## WORK TASK 1
In the blog post below, rewrite the paragraph beginning "Well it feels like only yesterday" as a shorter paragraph that keeps its main facts.
## WORK TASK 2
Pick up the blog post about the writer's homebound winter after its final sentence and write the next few paragraphs.

## GIVEN PASSAGE
........
Friday, 5 February 2010
Well it feels like only yesterday I was wishing you all a Merry Christmas and predicting a Happy New Year. And now its February. Already. But.... I meant to mention that during Christmas I tend to eat a couple of months worth of food in order to spend January and February sleeping it off. Yep, that's right I'm a Hibernator (It's like being The Terminator only more docile). So that's my excuse. And it's true. Honest.
Ok... so it's not true. But technically, it's not that far off. I mean it's not like I've spent the last month partying, socialising and generally living up to my reputation as a student. My days and nights have been spent mainly in one of three situations:
3. Sitting in front of keyboard and a blank screen
Poor girl, I hear you cry.
Fear not reader, it's not all bad.
Because all three of these tasks require me to stay stuck in the house, I'm finding more and more that I am succumbing to the reclusive and introverted condition that often affects writers. Not that I've ever been an extrovert, but more and more I feel able to communicate the world through words without being comfortable in it.
Hmm. Still sounds depressing, let me elaborate.
........
## EXTRACTED RECORDS

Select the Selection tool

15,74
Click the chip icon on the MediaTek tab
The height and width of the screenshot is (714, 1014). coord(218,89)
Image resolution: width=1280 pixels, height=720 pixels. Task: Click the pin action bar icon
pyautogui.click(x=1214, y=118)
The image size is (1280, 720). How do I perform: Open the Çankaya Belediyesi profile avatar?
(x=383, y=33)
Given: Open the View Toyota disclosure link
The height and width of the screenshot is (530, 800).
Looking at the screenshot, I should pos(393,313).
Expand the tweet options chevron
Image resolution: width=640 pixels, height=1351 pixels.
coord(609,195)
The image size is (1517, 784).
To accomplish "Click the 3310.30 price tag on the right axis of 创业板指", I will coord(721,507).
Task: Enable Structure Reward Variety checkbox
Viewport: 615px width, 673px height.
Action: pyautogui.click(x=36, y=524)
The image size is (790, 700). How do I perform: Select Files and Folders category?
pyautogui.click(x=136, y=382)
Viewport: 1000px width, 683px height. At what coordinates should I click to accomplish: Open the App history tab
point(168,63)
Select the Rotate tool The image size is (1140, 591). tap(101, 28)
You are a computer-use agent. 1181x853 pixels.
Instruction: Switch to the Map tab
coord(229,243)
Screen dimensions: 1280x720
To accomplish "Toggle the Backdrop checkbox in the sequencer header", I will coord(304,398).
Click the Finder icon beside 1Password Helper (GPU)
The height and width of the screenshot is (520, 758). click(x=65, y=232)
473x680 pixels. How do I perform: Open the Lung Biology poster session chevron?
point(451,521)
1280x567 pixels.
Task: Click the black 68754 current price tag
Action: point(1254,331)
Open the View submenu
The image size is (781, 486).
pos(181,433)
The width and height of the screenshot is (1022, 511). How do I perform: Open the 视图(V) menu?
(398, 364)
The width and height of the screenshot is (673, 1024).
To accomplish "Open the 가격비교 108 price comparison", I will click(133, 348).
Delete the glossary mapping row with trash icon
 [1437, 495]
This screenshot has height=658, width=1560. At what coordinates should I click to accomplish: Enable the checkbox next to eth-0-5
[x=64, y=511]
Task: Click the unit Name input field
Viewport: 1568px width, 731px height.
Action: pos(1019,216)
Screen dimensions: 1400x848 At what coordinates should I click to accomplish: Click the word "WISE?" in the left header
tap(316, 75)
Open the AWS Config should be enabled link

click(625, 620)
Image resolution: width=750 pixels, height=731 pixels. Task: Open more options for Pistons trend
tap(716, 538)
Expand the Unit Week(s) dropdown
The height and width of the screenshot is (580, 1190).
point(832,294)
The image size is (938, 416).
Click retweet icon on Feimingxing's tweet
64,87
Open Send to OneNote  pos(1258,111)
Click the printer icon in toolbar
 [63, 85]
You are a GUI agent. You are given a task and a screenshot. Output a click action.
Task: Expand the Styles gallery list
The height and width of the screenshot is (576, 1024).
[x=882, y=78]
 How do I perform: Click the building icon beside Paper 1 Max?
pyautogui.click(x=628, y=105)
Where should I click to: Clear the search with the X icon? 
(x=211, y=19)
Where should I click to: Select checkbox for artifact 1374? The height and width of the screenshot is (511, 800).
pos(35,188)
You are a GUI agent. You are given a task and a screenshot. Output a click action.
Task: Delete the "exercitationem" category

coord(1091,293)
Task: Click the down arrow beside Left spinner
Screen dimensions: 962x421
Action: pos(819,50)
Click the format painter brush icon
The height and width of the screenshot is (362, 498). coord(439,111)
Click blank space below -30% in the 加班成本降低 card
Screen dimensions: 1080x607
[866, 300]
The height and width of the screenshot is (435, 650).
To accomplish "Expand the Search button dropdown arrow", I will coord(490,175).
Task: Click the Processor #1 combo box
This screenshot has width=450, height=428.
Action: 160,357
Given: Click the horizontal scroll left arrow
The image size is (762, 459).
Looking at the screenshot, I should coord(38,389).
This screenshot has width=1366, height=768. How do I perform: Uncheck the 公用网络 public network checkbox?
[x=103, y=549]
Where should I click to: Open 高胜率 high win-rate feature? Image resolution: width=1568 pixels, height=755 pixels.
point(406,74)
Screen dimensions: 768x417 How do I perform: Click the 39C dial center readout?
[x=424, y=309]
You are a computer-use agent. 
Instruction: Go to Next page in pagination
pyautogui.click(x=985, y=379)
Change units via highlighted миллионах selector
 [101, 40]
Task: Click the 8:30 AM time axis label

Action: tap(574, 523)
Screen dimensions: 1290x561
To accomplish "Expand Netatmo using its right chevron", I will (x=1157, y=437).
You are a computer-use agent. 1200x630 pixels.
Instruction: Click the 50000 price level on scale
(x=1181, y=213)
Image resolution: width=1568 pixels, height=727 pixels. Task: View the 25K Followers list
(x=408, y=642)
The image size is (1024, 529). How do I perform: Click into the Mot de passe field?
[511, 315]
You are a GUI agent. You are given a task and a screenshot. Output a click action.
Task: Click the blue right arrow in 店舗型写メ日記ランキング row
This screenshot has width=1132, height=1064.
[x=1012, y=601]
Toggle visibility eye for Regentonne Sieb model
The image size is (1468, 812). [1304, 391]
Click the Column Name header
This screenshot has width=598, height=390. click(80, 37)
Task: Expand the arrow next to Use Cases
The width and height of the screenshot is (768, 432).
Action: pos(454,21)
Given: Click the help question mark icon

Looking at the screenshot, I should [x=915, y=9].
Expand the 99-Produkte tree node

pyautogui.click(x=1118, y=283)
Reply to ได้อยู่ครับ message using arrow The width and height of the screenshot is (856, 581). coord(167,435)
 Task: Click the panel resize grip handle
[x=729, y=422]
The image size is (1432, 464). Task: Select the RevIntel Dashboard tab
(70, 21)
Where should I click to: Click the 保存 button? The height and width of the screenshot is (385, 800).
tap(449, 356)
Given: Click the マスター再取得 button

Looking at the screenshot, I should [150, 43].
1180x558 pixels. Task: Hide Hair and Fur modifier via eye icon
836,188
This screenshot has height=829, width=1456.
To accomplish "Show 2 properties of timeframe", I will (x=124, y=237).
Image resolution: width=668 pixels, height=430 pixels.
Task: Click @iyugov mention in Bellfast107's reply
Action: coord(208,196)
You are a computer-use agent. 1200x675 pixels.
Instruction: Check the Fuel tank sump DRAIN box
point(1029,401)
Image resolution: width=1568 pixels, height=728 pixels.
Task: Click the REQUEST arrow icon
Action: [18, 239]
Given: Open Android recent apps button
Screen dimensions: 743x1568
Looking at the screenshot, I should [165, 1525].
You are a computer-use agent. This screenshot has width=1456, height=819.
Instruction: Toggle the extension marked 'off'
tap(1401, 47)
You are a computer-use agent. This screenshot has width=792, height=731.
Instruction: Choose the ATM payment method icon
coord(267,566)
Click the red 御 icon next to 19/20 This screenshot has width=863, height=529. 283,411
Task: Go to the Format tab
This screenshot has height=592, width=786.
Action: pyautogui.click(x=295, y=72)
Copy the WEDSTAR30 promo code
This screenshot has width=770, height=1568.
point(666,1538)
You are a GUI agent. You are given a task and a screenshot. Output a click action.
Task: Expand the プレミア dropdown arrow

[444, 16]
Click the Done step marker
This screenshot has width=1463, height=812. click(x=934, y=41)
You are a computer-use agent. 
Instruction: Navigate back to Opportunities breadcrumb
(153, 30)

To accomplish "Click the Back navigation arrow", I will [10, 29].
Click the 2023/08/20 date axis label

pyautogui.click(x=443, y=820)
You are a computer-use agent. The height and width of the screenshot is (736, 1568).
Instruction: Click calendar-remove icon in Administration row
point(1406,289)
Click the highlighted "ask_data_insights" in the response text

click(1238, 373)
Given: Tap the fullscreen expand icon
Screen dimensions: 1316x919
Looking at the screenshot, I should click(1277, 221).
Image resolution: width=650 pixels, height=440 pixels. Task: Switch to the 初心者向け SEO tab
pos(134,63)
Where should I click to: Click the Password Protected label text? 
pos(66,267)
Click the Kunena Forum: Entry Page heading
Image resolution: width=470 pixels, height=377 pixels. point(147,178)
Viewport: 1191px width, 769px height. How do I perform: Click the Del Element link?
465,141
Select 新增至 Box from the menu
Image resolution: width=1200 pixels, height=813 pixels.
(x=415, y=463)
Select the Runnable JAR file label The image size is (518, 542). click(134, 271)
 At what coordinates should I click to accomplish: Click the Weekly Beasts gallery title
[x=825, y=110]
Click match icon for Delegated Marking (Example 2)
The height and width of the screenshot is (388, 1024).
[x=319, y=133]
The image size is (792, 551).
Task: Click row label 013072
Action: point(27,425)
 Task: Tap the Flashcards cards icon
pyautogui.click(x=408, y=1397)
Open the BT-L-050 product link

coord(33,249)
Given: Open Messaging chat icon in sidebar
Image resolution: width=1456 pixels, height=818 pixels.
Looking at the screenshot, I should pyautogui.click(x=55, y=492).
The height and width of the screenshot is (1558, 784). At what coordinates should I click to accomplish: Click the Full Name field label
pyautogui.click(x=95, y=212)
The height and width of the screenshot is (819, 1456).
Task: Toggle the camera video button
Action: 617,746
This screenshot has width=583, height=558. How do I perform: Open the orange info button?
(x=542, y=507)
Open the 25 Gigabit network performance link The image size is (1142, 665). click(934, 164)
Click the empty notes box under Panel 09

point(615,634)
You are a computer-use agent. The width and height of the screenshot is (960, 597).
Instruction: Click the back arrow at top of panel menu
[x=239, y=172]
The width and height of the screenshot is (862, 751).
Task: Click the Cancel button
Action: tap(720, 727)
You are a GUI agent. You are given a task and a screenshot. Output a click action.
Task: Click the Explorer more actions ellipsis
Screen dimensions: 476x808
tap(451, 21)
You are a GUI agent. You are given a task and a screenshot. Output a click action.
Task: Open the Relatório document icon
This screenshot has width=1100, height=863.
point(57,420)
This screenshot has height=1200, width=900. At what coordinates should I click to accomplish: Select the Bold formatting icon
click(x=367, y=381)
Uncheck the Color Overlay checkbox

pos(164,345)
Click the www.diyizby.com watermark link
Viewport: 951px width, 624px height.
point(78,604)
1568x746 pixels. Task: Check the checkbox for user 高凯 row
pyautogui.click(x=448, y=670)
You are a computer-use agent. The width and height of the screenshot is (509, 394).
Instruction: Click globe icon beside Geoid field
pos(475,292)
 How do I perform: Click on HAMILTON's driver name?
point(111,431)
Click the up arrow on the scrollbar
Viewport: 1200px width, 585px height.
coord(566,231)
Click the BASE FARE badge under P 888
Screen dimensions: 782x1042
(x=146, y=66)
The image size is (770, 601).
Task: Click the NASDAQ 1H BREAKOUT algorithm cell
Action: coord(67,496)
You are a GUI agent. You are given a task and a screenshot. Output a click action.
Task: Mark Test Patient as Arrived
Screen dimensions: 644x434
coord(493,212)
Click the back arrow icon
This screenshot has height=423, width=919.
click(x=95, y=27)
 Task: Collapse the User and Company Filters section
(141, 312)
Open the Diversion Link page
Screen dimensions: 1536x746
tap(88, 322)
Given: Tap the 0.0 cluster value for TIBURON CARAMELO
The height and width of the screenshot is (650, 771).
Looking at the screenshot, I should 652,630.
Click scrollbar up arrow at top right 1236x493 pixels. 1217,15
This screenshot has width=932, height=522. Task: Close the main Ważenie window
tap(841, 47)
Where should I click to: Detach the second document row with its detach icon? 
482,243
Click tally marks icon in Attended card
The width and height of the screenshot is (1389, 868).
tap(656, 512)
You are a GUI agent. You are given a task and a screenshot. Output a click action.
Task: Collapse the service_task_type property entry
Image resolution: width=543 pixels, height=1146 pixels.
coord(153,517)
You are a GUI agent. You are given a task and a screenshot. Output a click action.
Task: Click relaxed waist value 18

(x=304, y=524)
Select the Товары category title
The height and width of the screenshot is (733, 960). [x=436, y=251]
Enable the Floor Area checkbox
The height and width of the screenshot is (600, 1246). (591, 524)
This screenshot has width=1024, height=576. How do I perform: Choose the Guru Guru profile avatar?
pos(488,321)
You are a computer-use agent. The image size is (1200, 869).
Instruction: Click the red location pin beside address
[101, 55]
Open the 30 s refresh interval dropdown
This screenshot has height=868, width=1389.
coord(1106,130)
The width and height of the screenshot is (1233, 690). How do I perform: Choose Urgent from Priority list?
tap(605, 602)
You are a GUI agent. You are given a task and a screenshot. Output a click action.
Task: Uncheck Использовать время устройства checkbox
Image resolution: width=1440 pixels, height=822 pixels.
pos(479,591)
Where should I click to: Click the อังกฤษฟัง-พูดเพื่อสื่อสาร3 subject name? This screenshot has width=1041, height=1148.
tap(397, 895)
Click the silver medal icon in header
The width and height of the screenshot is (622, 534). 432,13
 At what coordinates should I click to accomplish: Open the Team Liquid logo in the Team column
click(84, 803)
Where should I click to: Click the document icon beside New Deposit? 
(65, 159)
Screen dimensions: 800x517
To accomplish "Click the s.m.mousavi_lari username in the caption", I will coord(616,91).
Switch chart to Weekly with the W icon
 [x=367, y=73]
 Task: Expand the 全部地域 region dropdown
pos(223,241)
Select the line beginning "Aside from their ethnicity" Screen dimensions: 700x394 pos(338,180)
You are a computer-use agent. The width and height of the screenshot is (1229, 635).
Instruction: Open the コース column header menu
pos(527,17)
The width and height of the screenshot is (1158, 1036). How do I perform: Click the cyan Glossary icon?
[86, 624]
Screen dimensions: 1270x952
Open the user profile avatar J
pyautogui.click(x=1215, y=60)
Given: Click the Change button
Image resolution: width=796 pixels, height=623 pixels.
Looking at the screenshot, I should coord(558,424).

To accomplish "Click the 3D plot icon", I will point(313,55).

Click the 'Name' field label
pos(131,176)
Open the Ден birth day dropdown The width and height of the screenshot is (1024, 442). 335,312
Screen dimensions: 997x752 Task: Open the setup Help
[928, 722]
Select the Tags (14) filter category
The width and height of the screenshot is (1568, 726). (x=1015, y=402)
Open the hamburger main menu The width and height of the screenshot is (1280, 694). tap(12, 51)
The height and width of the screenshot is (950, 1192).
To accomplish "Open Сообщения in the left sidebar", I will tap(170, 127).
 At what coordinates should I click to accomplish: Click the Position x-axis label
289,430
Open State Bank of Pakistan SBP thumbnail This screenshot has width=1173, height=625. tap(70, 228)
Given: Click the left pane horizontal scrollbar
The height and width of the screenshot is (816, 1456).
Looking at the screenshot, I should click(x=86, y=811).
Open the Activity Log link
........
## EXERCISE RESULT 1
It seems only yesterday that the writer wished everyone a Merry Christmas and predicted a Happy New Year, yet it's already February. The writer's excuse is eating a couple of months' worth of food over Christmas and then sleeping it off through January and February as a "Hibernator," like The Terminator only more docile. The writer insists this is true.

## EXERCISE RESULT 2
I say it's not all bad because, whilst it sounds I'm on the brink of depression, these thoughts and feelings actually enabled me to devise a short film script which is currently in production about a woman suffering from Agoraphobia (a fear of open spaces and the outside world). Writing it was too easy, when normally writing a script feels like gnawing a limb of with your milk teeth; a long and agonizing process. But I sort of understood my main character and she is definitely a part of me. I felt lonely with her but wondered how many other people have those days when they feel the outside world is just too scary, too tiring, too difficult or too stressful to have to bother with.
And writing about her, somehow was therapeutic. Because I knew she felt that way, it made me feel normal. I realise that talking about a fictional character this way probably makes anyone reading this think I'm anything but normal. And you're probably right. Normality is alien. But who wants to be normal anyways?